= TEXT BLOCK =
⟨
Clio Logo

Mount Doane is a mountain in Yellowstone National Park in Wyoming. It is a controversial mountain due to the man it is named after. The mountain is named after Gustavus C. Doane who was a major contributor in finding the surrounding land now called Yellowstone National Park during the Washburn-Langford-Doane expedition in 1870. He also killed 217 innocent Native American women and children in the 1870 Marias Massacre. Now multiple Native American groups are pushing for the name of the mountain to be changed to "First People's Mountain".


  • Sun setting on Mount Doane.
  • Mount Doane from a distance.
  • Map location of where Mount Doane is in Yellowstone National Park.

Mount Doane is an important and controversial mountain within the famous Yellowstone National Park. The mountain is 10,500 feet high and provides a great overlook to the beautiful natural landscape that surrounds it. The mountain is named after Gustavus C. Doane who was a war hero and also was on the Washburn-Langford-Doane Expedition which was very instrumental in discovering new lands and places that would ultimately become known as Yellowstone National Park. The mountain was officially named in 1871 by the Hayden Geological Survey. The controversy about this mountain comes from Doane's involvement in the 1870 Marias Massacre where 217 innocent Native American women and children were killed. Recently there have been outcries from multiple Native American groups to change the name of the mountain to "Free People's Mountain".

The Marias Massacre took place in 1870 and was a tragic mistake. Doane and his men were ordered to attack a hostile band of Piegan Blackfeet outside present day Dunkirk, Montana. After a mistake made by the men they attacked a group of harmless Piegan Blackfeet composed mostly of women and children. To make matters worse this specific group of Blackfeet had been granted protection by the federal government. With all this being said it is recorded that Doane was proud of his actions by saying "I remember the day that we slaughtered the Piegan's, how it occurred to me, as I sat on the bank of the Marias and watched the stream of their blood, and the work we had been doing would be rewarded, as it has been."

Now Native American groups are lobbying for a name change. They state that a mountain in Yellowstone National Park should not be named after a man who supported Native American genocide. These groups have recently put together proposals that have been voted on by the Wyoming Board of Geographical Names. When this proposal was voted on the outcome was a victory for Native Americans. The board voted in favor to change the name of the mountain 6-2 in 2019. Now the final step is for the US Board of Geographical Names to vote on this proposal since the Wyoming Board supports it and Wyoming's decision will play a factor in the US Board's decision.
⟩
= QUESTIONS =
1. Summarize the Mount Doane text in two sentences.
2. Please transcribe the Mount Doane text from "Mount Doane is a mountain" to "in Yellowstone National Park.".
The lines after this text come from a separate source.

= STORED DATA =
⟨
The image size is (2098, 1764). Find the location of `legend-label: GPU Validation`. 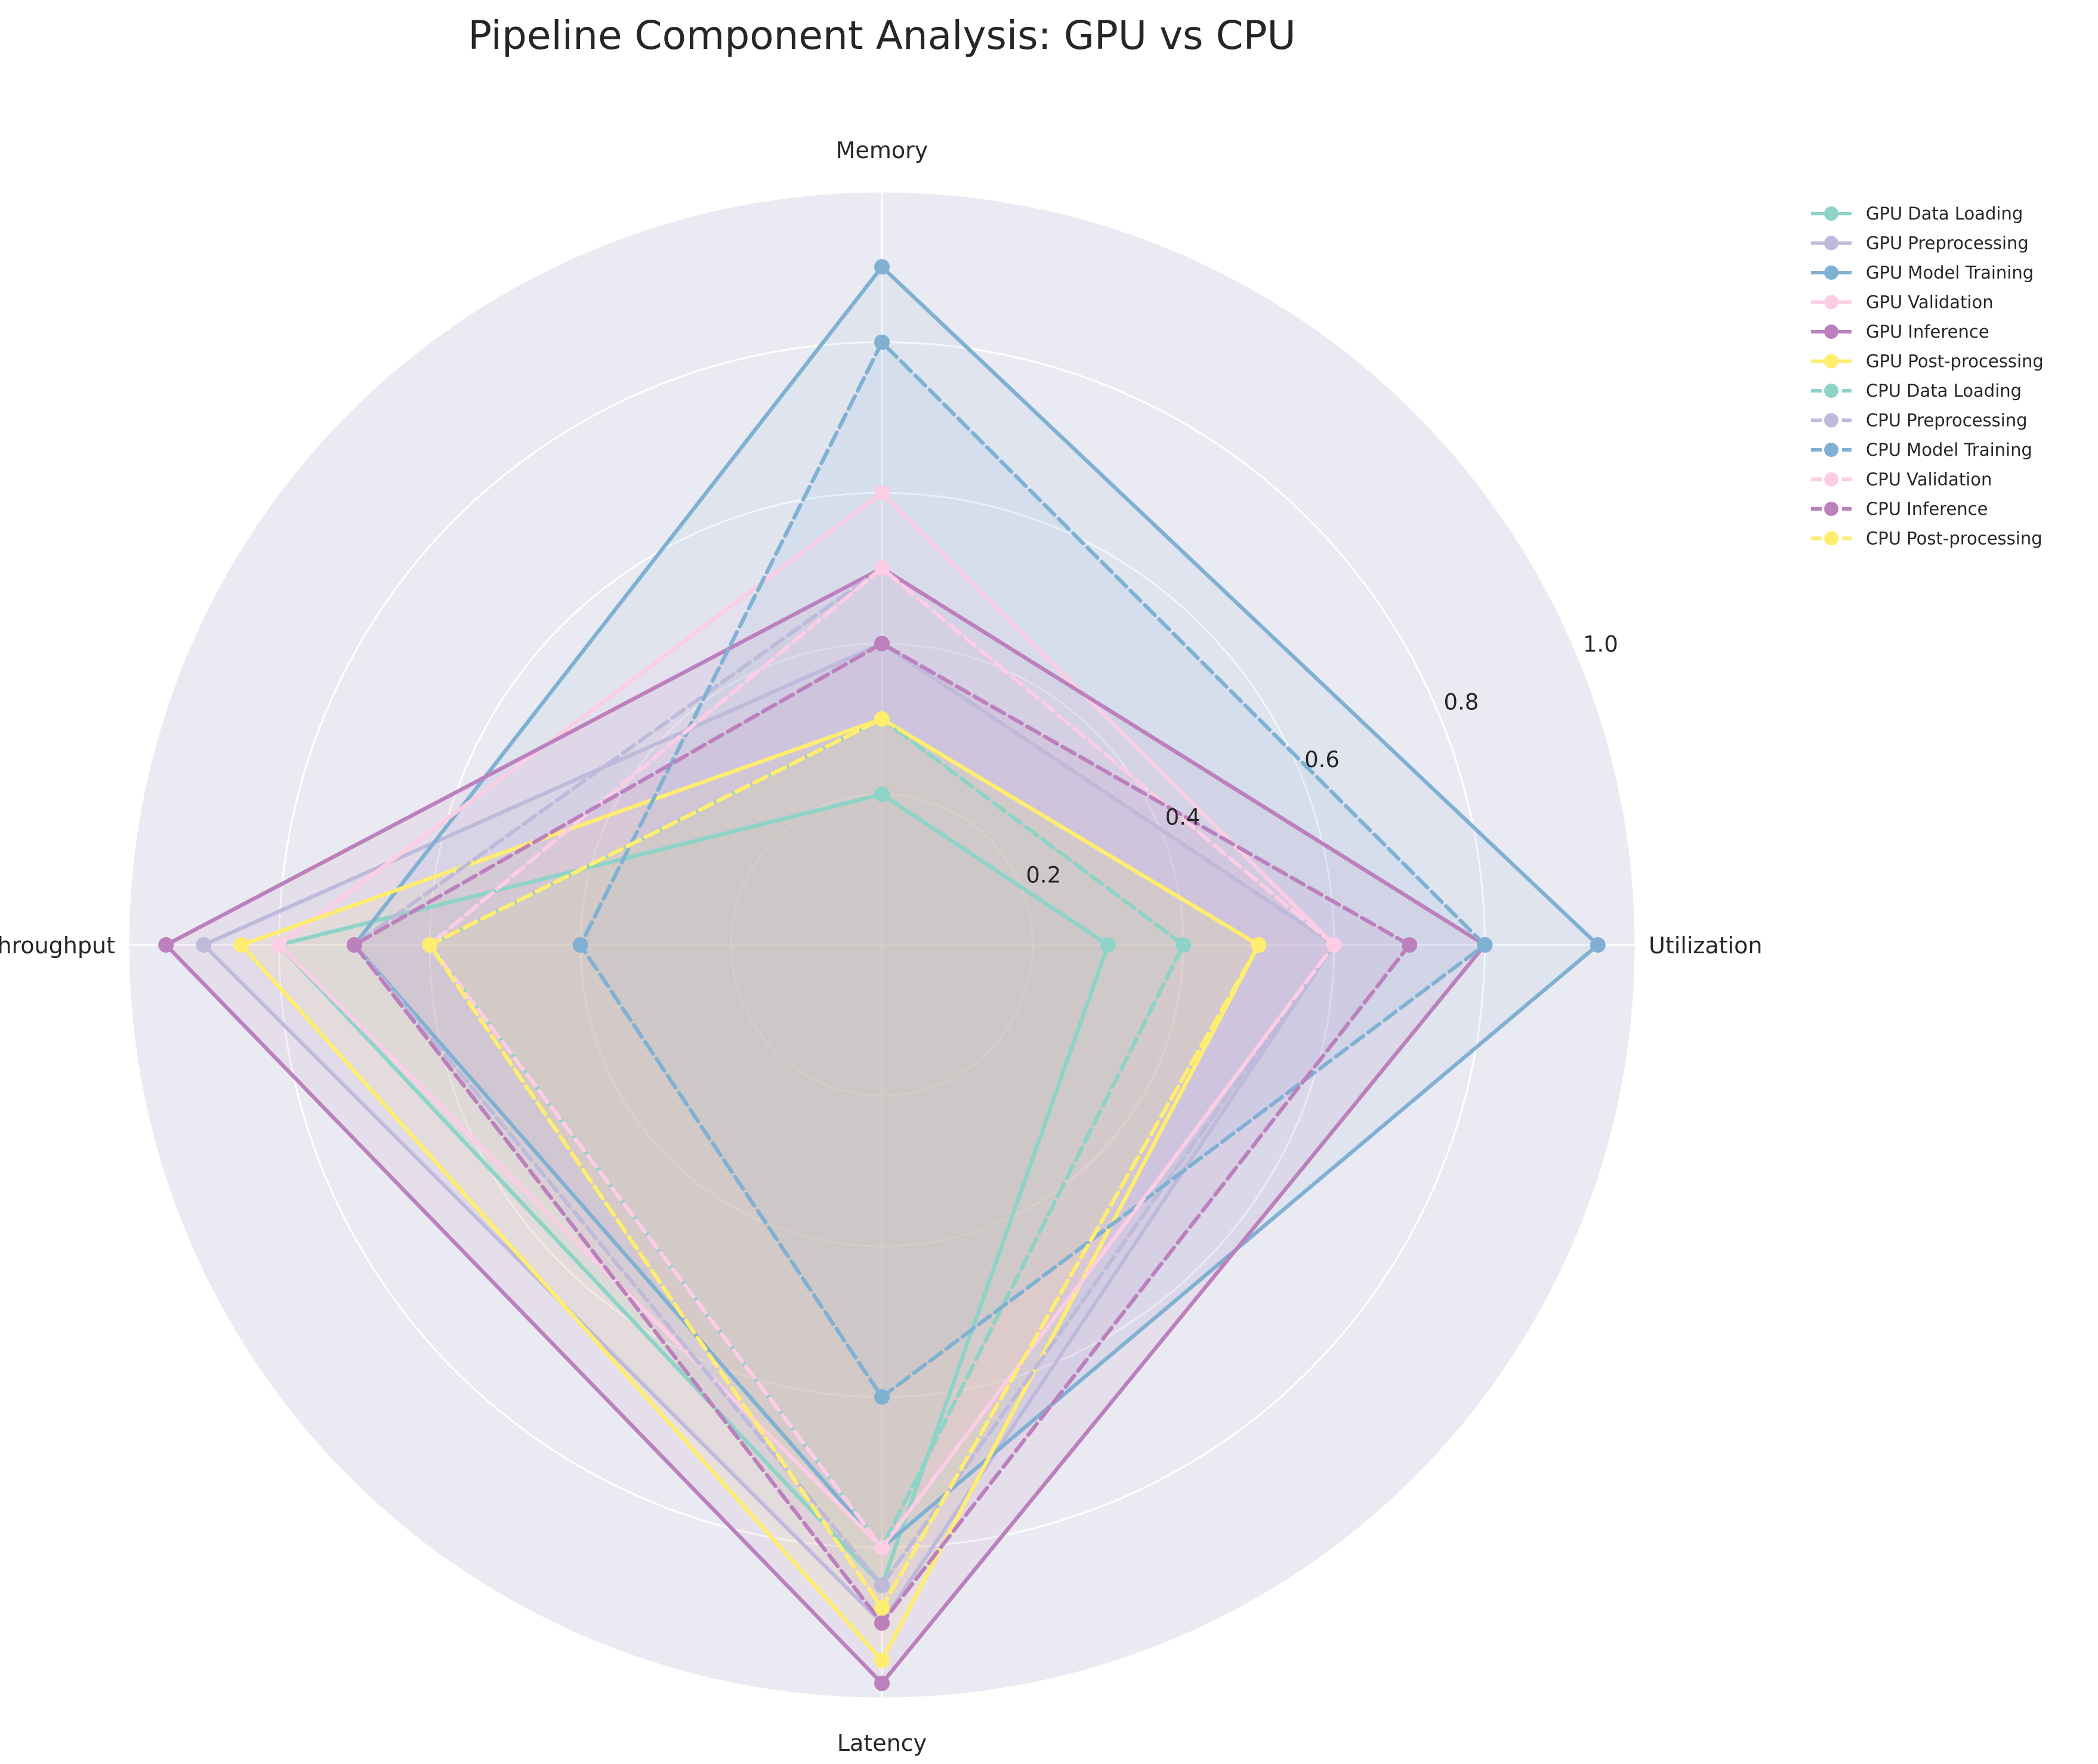

legend-label: GPU Validation is located at coordinates (1930, 303).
⟩
= TASK RESPONSES =
1. Mount Doane, a 10,500-foot mountain in Yellowstone National Park, is named after Gustavus C. Doane, who took part in the 1870 Washburn-Langford-Doane Expedition and also in the 1870 Marias Massacre, where 217 Native American women and children were killed. Native American groups are lobbying to rename it, and the Wyoming Board of Geographical Names voted 6-2 in favor in 2019, leaving the final decision to the US Board of Geographical Names.

2.
Mount Doane is a mountain in Yellowstone National Park in Wyoming. It is a controversial mountain due to the man it is named after. The mountain is named after Gustavus C. Doane who was a major contributor in finding the surrounding land now called Yellowstone National Park during the Washburn-Langford-Doane expedition in 1870. He also killed 217 innocent Native American women and children in the 1870 Marias Massacre. Now multiple Native American groups are pushing for the name of the mountain to be changed to "First People's Mountain".


  • Sun setting on Mount Doane.
  • Mount Doane from a distance.
  • Map location of where Mount Doane is in Yellowstone National Park.